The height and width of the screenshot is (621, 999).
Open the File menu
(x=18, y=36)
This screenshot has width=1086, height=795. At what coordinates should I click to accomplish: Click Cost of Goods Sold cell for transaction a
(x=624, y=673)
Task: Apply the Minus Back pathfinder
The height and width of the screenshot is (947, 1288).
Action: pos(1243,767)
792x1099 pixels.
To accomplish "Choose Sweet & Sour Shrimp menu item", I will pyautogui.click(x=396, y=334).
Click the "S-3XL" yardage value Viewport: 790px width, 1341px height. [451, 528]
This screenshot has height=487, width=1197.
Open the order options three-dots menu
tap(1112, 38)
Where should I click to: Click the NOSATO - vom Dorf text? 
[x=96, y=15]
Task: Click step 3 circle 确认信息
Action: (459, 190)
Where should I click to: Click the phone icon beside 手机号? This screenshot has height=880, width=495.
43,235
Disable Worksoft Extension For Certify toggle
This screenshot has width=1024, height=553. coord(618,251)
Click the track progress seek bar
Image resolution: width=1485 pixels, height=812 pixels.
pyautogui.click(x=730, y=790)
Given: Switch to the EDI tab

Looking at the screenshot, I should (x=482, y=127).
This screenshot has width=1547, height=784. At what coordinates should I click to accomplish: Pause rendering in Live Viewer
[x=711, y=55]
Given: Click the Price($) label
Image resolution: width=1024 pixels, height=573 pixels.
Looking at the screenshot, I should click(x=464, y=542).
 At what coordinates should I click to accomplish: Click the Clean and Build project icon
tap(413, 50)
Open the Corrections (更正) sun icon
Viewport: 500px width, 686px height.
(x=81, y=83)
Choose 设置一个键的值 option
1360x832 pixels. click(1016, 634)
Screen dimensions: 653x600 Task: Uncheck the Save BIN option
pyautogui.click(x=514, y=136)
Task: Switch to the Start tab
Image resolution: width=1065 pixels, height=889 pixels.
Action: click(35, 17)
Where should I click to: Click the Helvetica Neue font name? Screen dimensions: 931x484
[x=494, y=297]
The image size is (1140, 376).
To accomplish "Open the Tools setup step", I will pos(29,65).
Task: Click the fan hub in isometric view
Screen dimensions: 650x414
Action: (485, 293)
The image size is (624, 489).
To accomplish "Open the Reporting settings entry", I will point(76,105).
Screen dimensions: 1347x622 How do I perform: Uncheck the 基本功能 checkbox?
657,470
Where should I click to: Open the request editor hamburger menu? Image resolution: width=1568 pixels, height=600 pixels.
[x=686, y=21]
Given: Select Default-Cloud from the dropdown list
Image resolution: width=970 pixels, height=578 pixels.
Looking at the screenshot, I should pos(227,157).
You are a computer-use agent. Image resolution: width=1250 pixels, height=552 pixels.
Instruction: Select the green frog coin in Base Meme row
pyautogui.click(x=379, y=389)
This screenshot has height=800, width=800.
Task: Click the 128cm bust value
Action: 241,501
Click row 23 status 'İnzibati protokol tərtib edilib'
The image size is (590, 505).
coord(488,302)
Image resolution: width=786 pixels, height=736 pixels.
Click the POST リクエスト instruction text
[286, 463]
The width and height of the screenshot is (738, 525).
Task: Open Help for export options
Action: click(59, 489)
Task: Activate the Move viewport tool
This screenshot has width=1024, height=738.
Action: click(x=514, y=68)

Task item >>
Scan the lines above for "You are a computer-use" and for "Image resolution: width=786". Repeat exactly the line holding each of them and every line in between.

Exercise result >>
You are a computer-use agent. Image resolution: width=1250 pixels, height=552 pixels.
Instruction: Select the green frog coin in Base Meme row
pyautogui.click(x=379, y=389)
This screenshot has height=800, width=800.
Task: Click the 128cm bust value
Action: 241,501
Click row 23 status 'İnzibati protokol tərtib edilib'
The image size is (590, 505).
coord(488,302)
Image resolution: width=786 pixels, height=736 pixels.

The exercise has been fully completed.